◆ Exercise directions ◆
Your answer should consist of every line in the records that holds "screenshot".

◆ Dataset entries ◆
********************
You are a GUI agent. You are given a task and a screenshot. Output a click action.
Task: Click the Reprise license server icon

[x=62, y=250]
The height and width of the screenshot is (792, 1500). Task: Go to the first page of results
********************
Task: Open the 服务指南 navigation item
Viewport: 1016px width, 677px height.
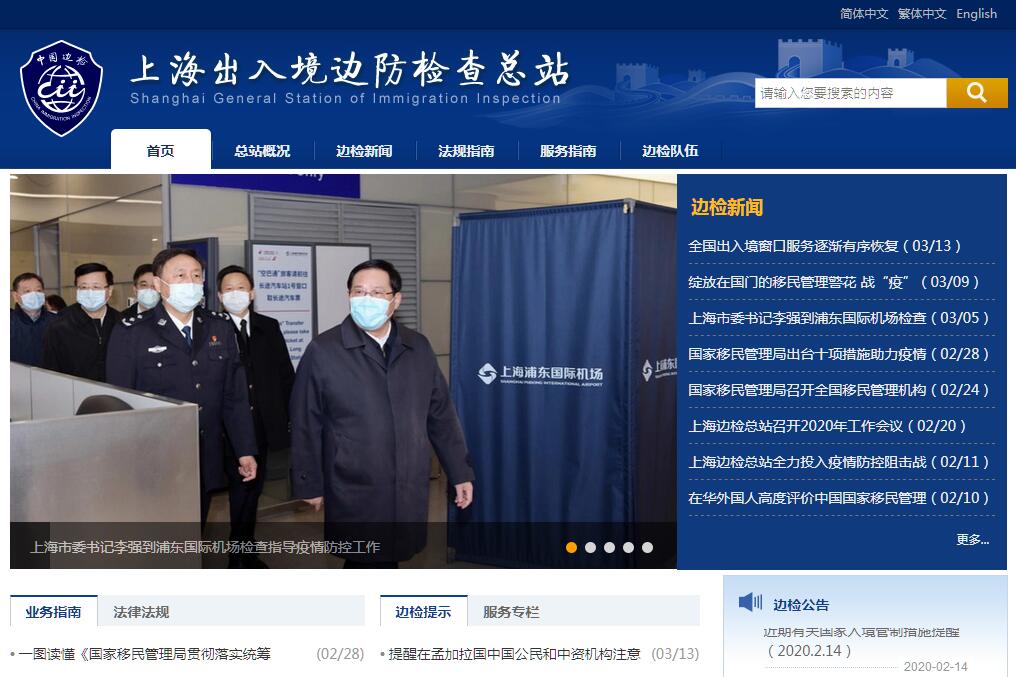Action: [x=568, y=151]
********************
◆ Solution to the exercise ◆
You are a GUI agent. You are given a task and a screenshot. Output a click action.
The height and width of the screenshot is (792, 1500). Task: Go to the first page of results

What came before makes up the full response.